*** Opening of Extracted information ***

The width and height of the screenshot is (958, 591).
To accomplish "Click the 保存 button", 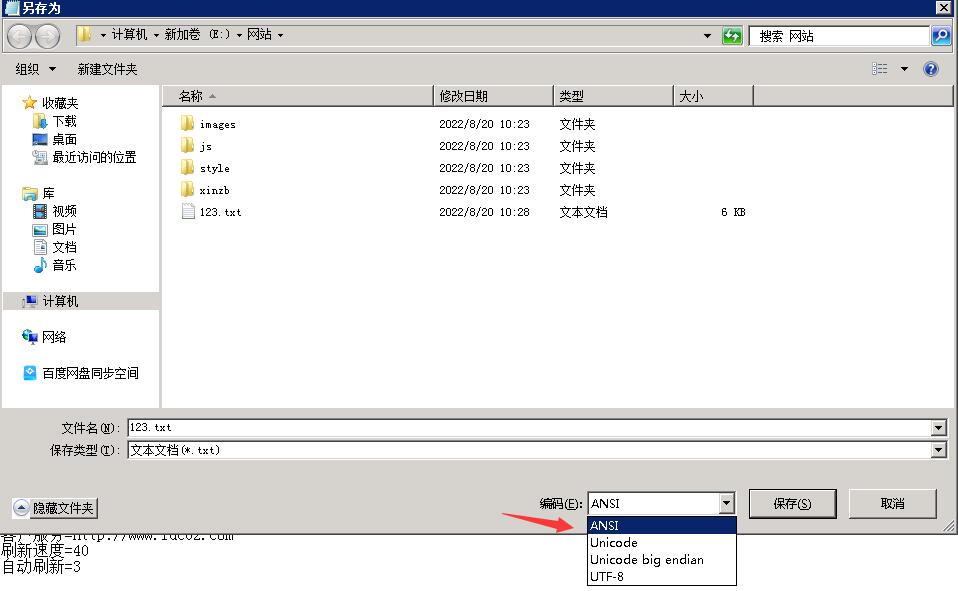I will 791,504.
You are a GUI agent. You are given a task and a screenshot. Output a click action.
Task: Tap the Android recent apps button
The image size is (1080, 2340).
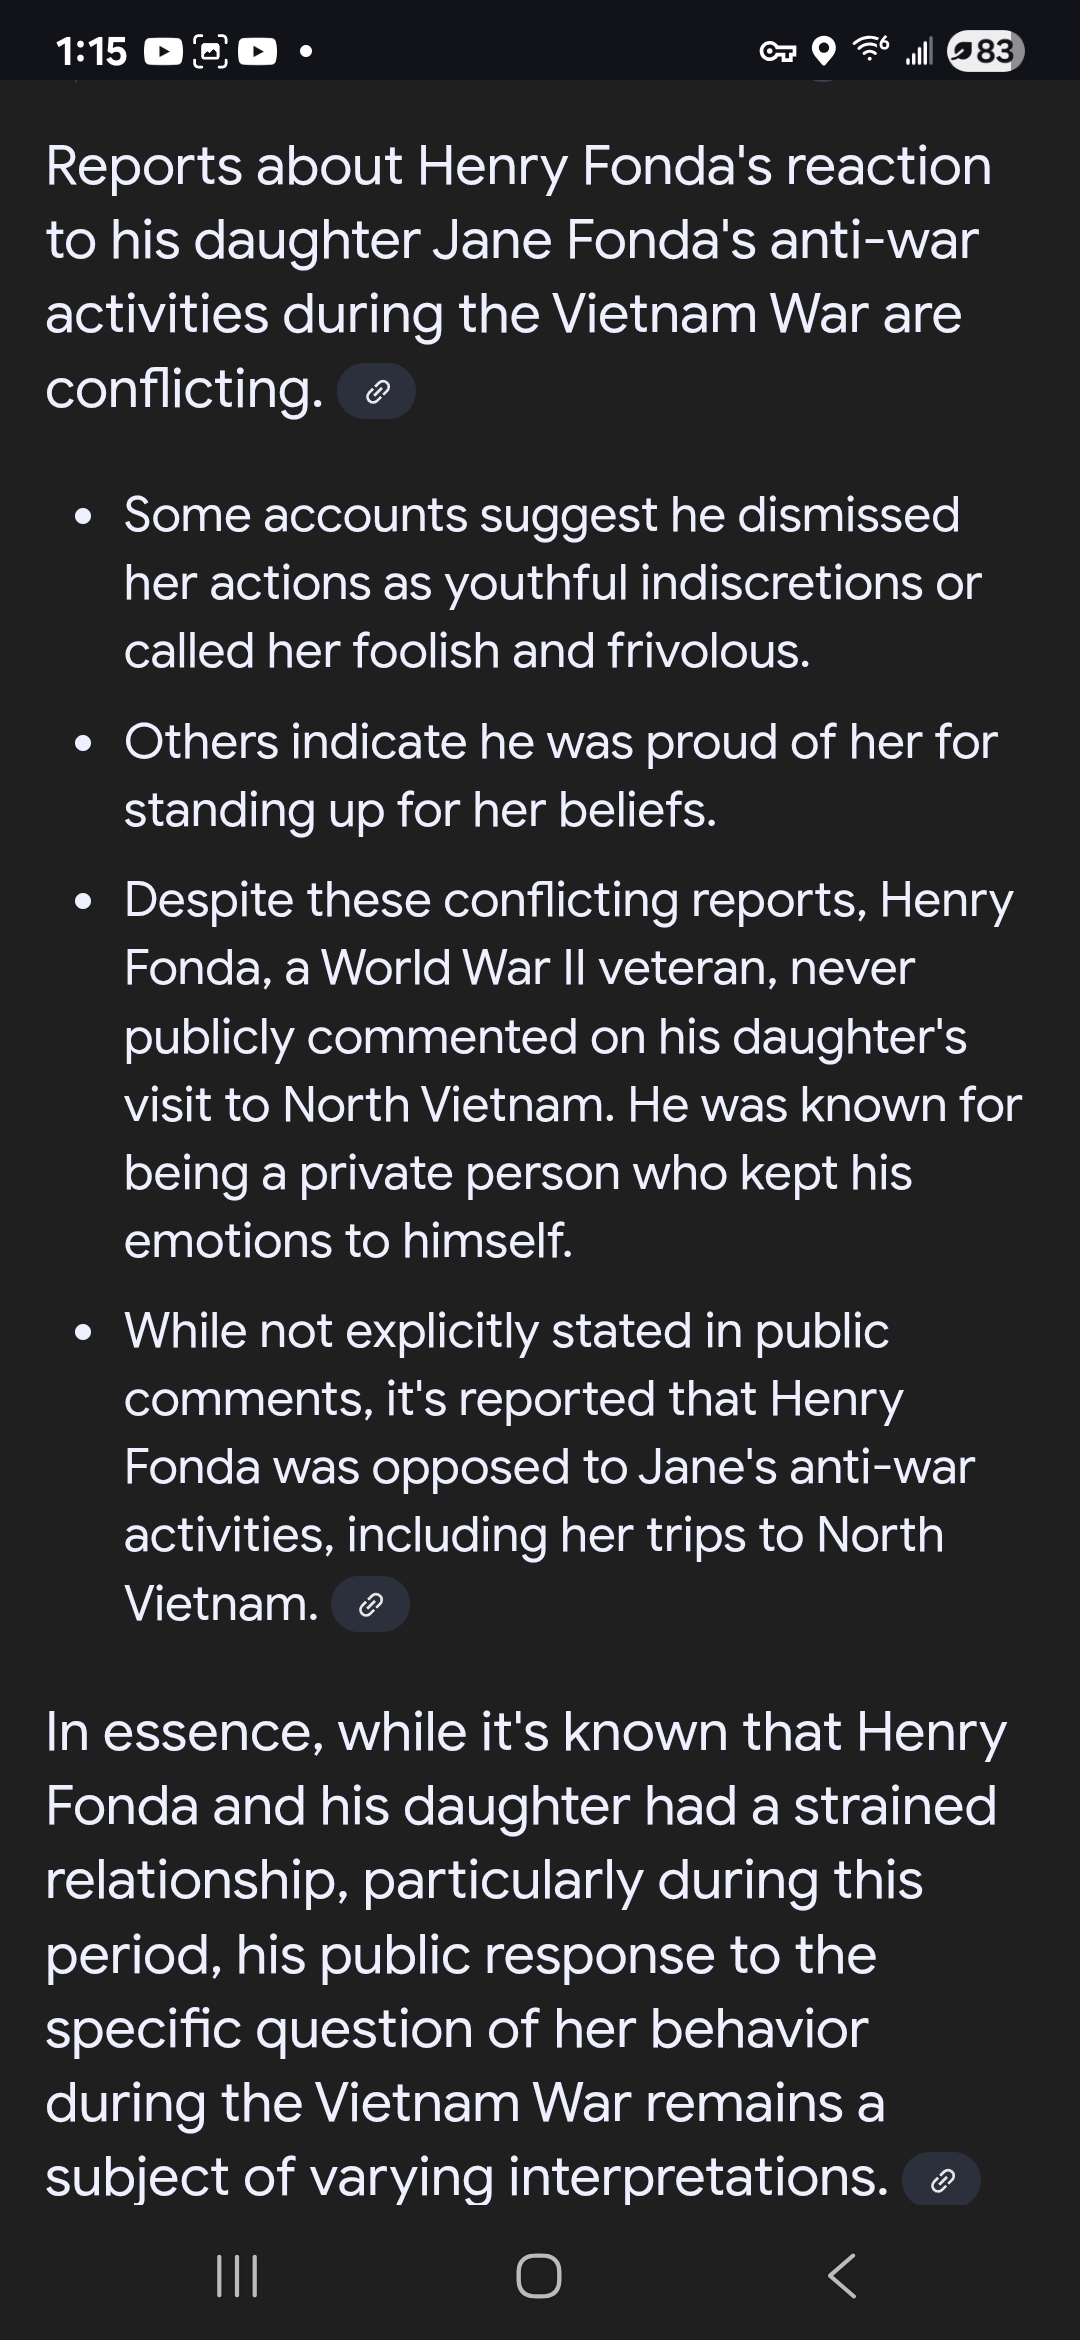(237, 2276)
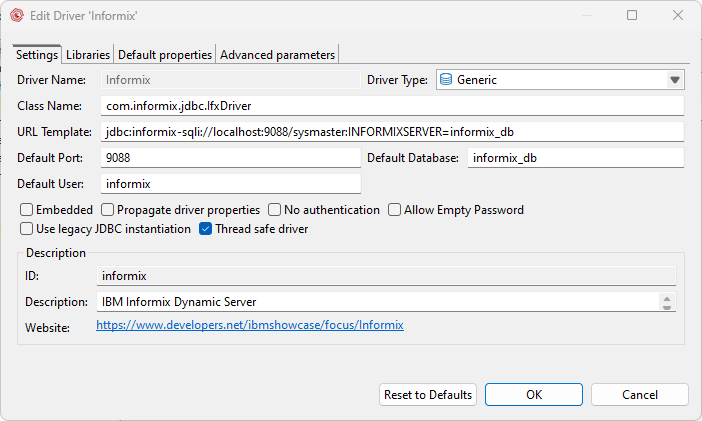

*** Close of Extracted information ***

- [Assigned task] Give only the count of lines in the listing that contain the string "screenshot".

- [Response area] 2